#### RECORDS TO PROCESS:
BEGIN

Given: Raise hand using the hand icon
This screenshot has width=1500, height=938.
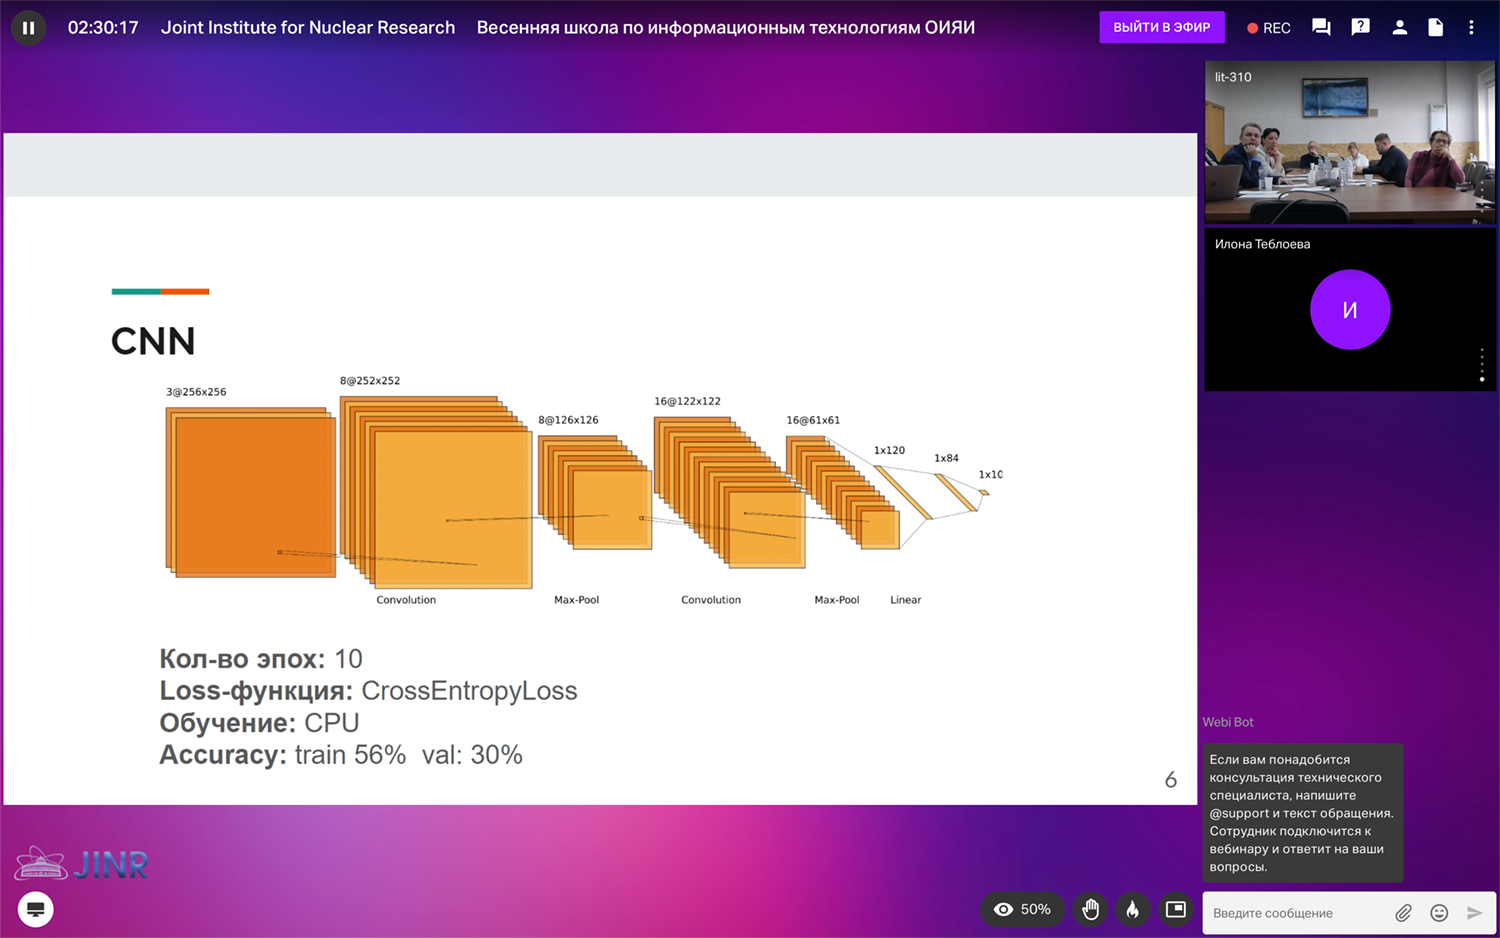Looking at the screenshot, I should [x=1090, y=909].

END
BEGIN

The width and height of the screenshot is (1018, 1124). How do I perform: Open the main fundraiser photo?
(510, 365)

END

#### DESCRIPTION OF THE TASK:
Rewrite the part of the data that opens with the line containing "Given: Raise hand using the hand icon" and closes with the line containing "Looking at the", changing "icon" to "button" and keeping everything else the same. Leave out the pictures.

#### REPLY TO THE EXERCISE:
Given: Raise hand using the hand button
This screenshot has width=1500, height=938.
Looking at the screenshot, I should [x=1090, y=909].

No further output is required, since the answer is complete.